MANILA — The Philippine Exporters Confederation, Inc. (Philexport), the umbrella organization of exporters in the country, expressed optimism that the sector’s positive growth in 2017 could be sustained this year.
This is despite export revenues in November 2017 recording its slowest growth last year at 1.6 percent year-on-year.
Data from the Philippine Statistics Authority (PSA) showed that export revenues in November last year reached USD4.96 billion, slightly higher from USD4.89 billion in November 2016.
Philexport President Sergio Ortiz-Luis told the Philippine News Agency that the slower increase in revenues in November can be attributed to the additional holidays declared in November, which affected the movement of goods.
Aside from last year’s special non-working day during All Saints’ Day on Nov. 1 and the regular holiday on Bonifacio Day, Malacañang Palace declared Nov. 13 to 15 as special non-working days due to the Association of Southeast Asian (ASEAN) Summit.
“Due to more holidays, our manufacturing inputs were down,” Ortiz-Luis said.
“November was a slow month for manufacturing and exports last year because of more holidays,” he stressed.

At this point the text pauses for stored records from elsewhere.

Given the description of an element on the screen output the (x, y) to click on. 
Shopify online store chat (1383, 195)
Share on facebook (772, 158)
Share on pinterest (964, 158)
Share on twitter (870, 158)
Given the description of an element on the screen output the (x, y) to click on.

However, the Philexport chief remained optimistic that the increase in export revenues will continue this year with the recovery of global market and the new infrastructure projects of the government.
From January to November last year, Philippine exports rose 10.8 percent to USD58.1 billion from USD52.44 billion in the same period in 2016.
“We’re positive that we can maintain that level of growth this year. We’re hopeful for another double-digit growth,” Ortiz-Luis added.
He also echoed the exporters’ support to the export revenue target of the Department of Trade and Industry (DTI) under the Philippine Export Development Plan (PEDP) 2017-2022.
The government eyes to reach exports revenue of USD122 billion to USD131 billion at the end of the Duterte administration.